- The Washington Times - Thursday, July 17, 2008

NEW YORK | Wells Fargo gave anxious investors a pleasant surprise Wednesday, reporting a profit drop that was milder than anticipated and lifting its quarterly dividend by 10 percent.

Wells Fargo’s second-quarter profit fell 22 percent as more customers at the nation’s fifth-largest bank failed to pay back their loans. But it raised its dividend to 34 cents from 31 cents — at a time when many other financial institutions are slashing theirs to preserve capital.

The San Francisco-based company’s shares soared $6.72, or 32.8 percent, to close at $27.23 Wednesday, after tumbling alongside other financial stocks over the last several days on worries about more U.S. mortgage losses and bank failures.

Wells Fargo has now logged three straight quarters of profit declines.

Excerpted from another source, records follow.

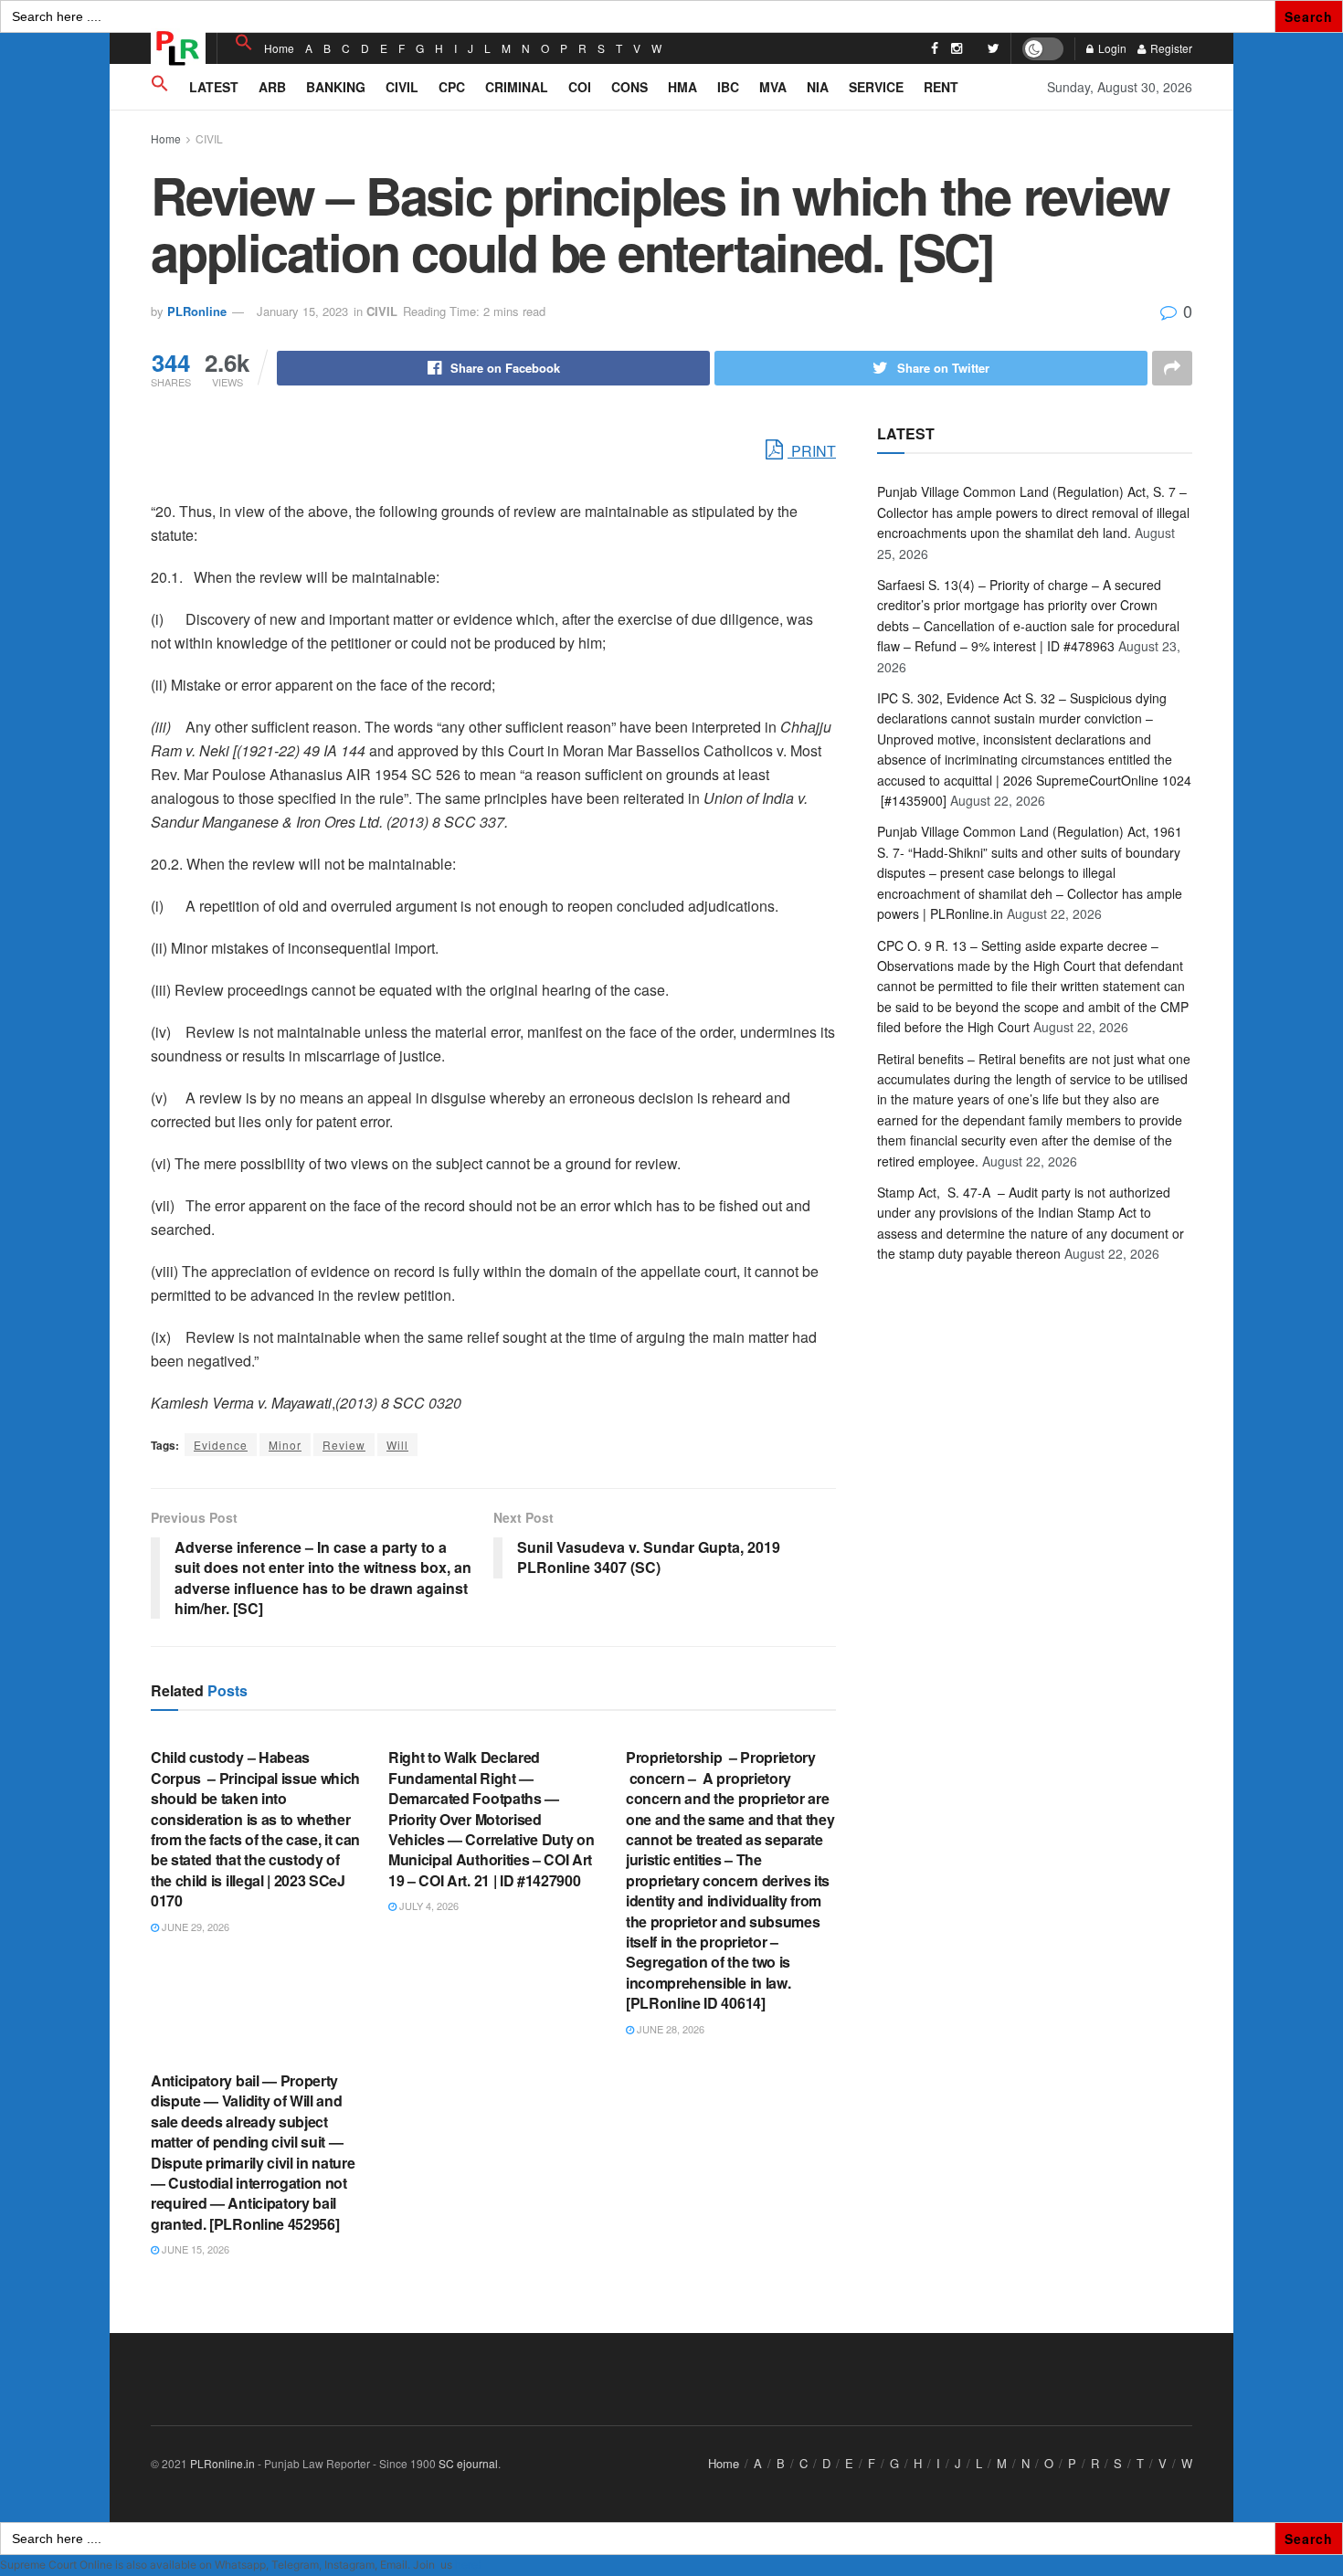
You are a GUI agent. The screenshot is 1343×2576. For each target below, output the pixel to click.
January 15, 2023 (302, 311)
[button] (244, 42)
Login (1110, 48)
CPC (452, 87)
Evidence (221, 1444)
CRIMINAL (516, 87)
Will (397, 1444)
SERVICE (876, 87)
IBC (728, 87)
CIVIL (402, 87)
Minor (285, 1444)
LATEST (213, 87)
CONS (629, 87)
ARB (272, 87)
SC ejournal (468, 2463)
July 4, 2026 (428, 1905)
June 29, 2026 (194, 1926)
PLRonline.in (222, 2463)
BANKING (335, 87)
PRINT (812, 450)
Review (344, 1444)
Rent (941, 87)
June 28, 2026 (669, 2029)
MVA (773, 87)
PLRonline (197, 311)
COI (579, 87)
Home (279, 48)
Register (1169, 48)
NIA (818, 87)
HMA (682, 87)
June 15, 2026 (194, 2249)
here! (468, 2564)
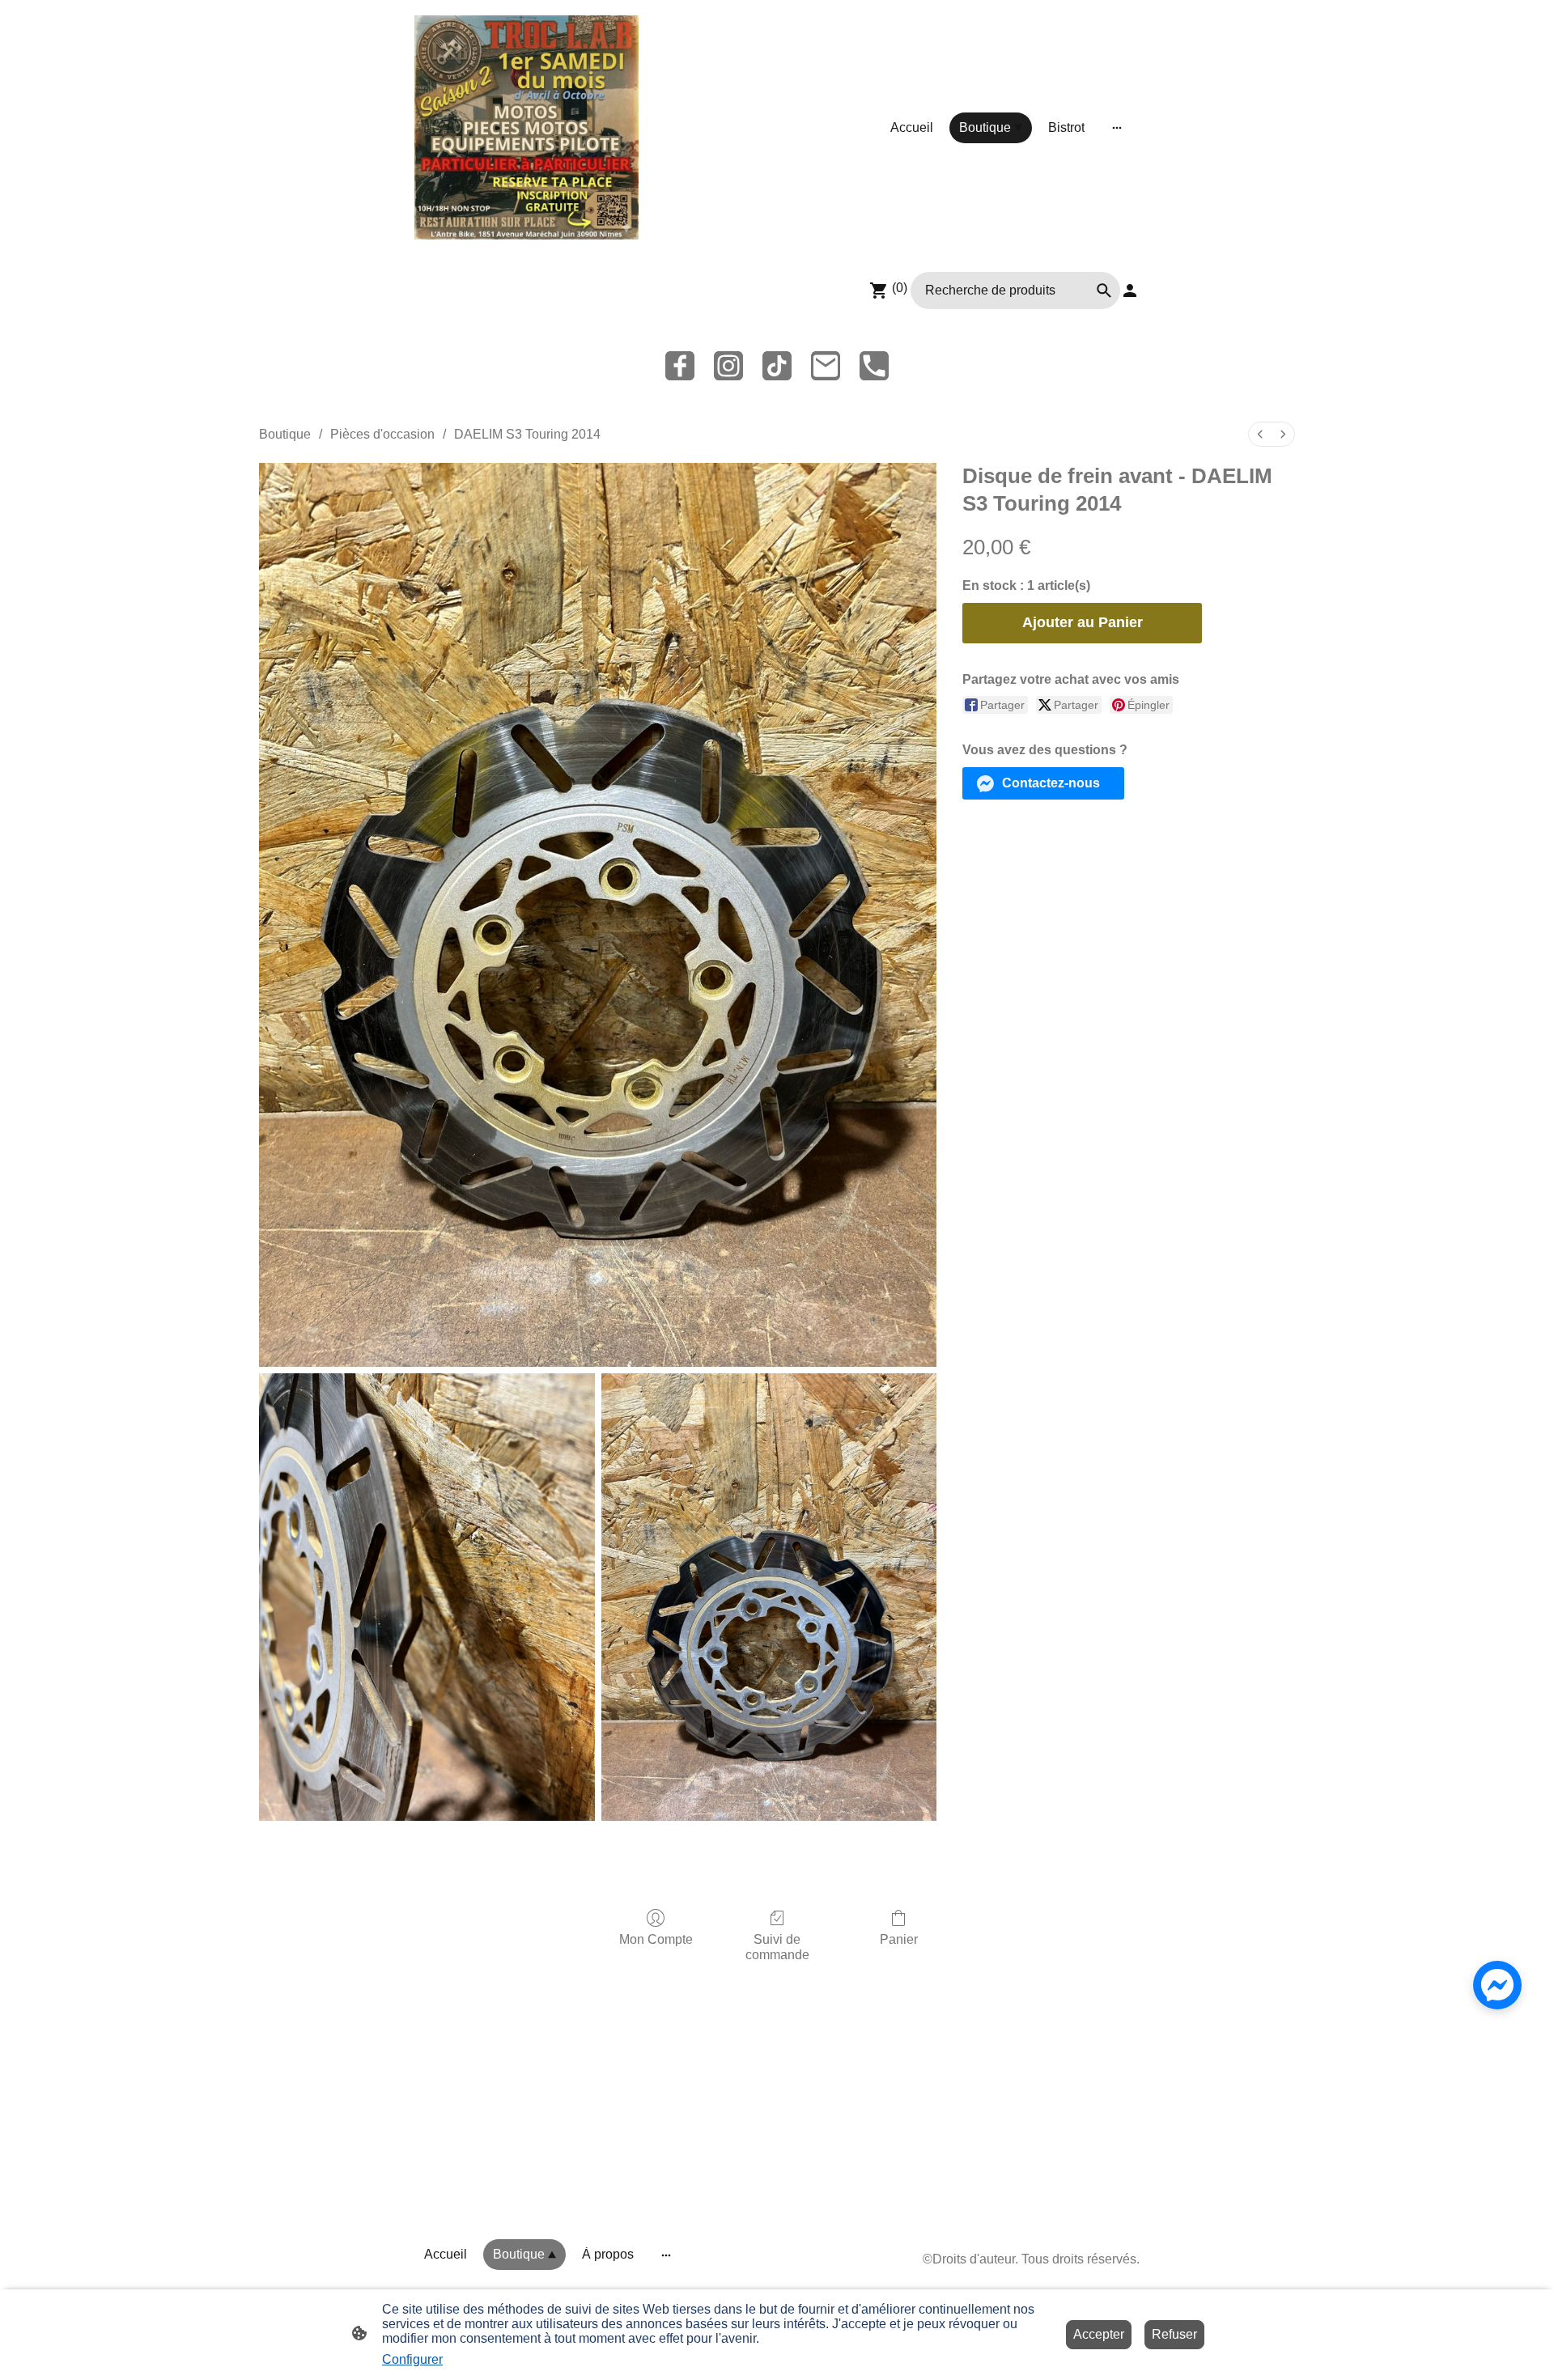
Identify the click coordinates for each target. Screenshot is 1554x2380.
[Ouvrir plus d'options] (1117, 127)
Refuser (1174, 2334)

But the bank has been weathering one of the nation’s worst credit crises much better than most of its competitors, in part because it had less exposure to the subprime mortgages whose failure undermined the financial sector. That means it hasn’t been forced to take the huge number of write-downs that other banks have needed.

“This is the first fairly positive data point that we’ve had for the banking industry - we haven’t seen any really strong results in the first half,” said Byron MacLeod of Gradient Analytics. “This is where you’re going to begin to see some stratification between those that are conservatively positioned, and those that aren’t.”

Wells Fargo & Co. earned $1.75 billion, or 53 cents per share, in the April to June period, down from $2.28 billion, or 67 cents per share, in the same time frame last year. Analysts polled by Thomson Financial had predicted, on average, a profit of 50 cents per share on revenue of $10.65 billion.

The bank took a provision for credit losses of $3 billion. That provision included total charge-offs of $1.5 billion, and an increase in reserves for future losses of $1.5 billion. Wells Fargo’s total allowance for credit losses now stands at $7.52 billion, up from $6.01 billion at the end of the first quarter.

Revenue soared 16 percent to a record $11.5 billion, on strength in the bank’s deposits, mortgage banking, credit card and wealth management businesses.